Danach richtet sich die Größe/Leistung des Blitzes ...
Dein Kamerainterner Blitz reicht wohl nicht ?

Passen tut natürlich Canon ...
Metz soll auch nicht schlecht sein ...

Leitwert 36/40 ... da kannst aus einer max. Entfernung von ca. 5m noch aufhellen. Für weiter weg reicht die Blitzleistung dann nicht mehr. Da braucht es dann einen stärkeren Blitz (Leitwert 50 und Größer)

Ich habe einen Canon Speedlight 430 EX II ... hat eine Leitwert von 43
Für meine Ansprüche reicht er vollkommen ... Aufhellen bei Feiern etc. ...
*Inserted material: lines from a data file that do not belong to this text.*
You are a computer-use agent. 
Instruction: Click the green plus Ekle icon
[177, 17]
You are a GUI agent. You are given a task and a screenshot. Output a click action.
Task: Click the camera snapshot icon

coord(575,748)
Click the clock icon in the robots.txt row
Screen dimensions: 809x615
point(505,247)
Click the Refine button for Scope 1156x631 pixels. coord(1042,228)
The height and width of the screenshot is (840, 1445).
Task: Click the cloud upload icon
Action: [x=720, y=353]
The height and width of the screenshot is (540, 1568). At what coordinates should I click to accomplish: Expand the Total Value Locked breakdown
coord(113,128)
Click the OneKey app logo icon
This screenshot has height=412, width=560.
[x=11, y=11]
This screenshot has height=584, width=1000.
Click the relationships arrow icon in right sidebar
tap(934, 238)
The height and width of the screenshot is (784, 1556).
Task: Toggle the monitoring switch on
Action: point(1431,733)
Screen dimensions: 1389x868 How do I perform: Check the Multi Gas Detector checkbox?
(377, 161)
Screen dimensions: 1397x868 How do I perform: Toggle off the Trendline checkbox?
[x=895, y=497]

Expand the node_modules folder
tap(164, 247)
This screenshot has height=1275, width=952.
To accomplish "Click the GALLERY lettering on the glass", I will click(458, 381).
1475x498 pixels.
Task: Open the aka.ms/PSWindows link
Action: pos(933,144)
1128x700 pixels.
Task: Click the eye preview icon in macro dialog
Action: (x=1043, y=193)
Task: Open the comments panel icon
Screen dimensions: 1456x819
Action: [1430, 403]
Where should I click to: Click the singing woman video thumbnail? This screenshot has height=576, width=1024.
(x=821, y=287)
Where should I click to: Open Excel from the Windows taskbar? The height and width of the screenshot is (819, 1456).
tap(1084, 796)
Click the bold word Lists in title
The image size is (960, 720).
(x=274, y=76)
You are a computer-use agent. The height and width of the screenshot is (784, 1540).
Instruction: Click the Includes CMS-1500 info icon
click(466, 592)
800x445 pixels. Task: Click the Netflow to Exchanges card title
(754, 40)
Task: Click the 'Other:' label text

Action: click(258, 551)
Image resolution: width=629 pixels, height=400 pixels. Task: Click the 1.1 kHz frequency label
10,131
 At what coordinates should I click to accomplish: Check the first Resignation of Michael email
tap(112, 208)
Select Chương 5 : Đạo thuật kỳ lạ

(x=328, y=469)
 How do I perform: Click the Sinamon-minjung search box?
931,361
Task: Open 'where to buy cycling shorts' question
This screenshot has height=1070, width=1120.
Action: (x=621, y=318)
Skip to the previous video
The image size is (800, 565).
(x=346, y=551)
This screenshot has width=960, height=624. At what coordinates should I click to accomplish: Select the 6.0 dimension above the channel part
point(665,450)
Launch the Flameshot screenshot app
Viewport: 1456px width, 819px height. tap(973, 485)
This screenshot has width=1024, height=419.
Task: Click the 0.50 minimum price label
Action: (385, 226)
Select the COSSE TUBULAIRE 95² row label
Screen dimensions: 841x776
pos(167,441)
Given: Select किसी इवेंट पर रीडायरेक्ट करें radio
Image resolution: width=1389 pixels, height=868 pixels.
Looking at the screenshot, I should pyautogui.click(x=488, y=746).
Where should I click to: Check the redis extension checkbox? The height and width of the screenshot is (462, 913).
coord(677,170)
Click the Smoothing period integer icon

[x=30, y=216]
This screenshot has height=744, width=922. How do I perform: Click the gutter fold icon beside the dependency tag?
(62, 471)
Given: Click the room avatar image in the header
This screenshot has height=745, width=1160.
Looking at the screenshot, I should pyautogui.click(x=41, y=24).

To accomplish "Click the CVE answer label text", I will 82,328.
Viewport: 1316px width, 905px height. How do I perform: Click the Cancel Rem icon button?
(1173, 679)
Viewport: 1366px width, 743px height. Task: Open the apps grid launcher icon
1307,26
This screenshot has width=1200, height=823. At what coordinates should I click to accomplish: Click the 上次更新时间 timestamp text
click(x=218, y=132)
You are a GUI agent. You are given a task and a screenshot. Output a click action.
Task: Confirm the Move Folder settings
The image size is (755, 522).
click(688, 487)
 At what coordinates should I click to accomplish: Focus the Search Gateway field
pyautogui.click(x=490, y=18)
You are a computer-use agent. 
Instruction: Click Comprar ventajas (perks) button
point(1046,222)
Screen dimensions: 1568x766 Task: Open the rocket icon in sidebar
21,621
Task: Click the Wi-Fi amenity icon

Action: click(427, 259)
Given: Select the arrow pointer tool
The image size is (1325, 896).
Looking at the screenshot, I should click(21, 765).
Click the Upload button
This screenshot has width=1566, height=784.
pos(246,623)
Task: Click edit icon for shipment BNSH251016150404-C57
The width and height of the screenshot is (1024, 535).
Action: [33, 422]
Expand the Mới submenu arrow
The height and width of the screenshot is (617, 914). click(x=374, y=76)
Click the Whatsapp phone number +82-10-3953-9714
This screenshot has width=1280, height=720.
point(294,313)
Wünsche Dir noch einen schönen Sonntag


----------



## Springmaus (15. Jan. 2012)

*AW: Blitz für Canon EOS 550D*

Hallo

vielen Dank ja ich meinte für Feiern und für größere Räume 

wünsch Dir auch einen schönen Sonntag.


----------



## Digicat (15. Jan. 2012)

*AW: Blitz für Canon EOS 550D*

Danke ...

Also für den gleichen Zweck ...

Meine zwei Favoriten, wobei ich immer zum "Original" greifen würde ...

Canon Speedlight 430 EX II

Metz mecablitz 50 AF-1 Digital für Canon


----------



## 69pflanzenfreund69 (16. Jan. 2012)

*AW: Blitz für Canon EOS 550D*

,

ich habe ebenfalls das 430 EX II würde heute jedoch auf den großen Bruder zurückgreifen wenn ich damals das Geld gehabt hätte. Bestell Dir ebenfalls die LEE Filter mit. Für Innenaufnahmen benötigst Du unbedingt den passenden Filter damit die Lichtstimmung nicht kaputt gemacht wird, die genaue Nummer weis ich gerade nicht aus dem Kopf- ich glaube es ist die 256.

Aber wie Helmut schon schrieb, was knipst Du denn so am liebsten ? Bei mir sind es Portraits, dehalb habe ich mir auch gleich noch eine Softbox mit Lampenstativ für zu Hause bestellt. Das 430er könnte ich später so z.B. auch als Slave also 2. Blitz zum Hauptblitz verwenden.

Welche Objektive hast Du ?


----------



## Springmaus (16. Jan. 2012)

*AW: Blitz für Canon EOS 550D*

Hallo,

ich hab mir die Camera Canon EOS 550 D vor ca 1,5 Jahren gekauft war ein Setpreis

incl. Opjektiv 18 - 55 mm 
und              55 - 250 mm

meistens  "knipse" ich nur so mit den Voreinstellungen.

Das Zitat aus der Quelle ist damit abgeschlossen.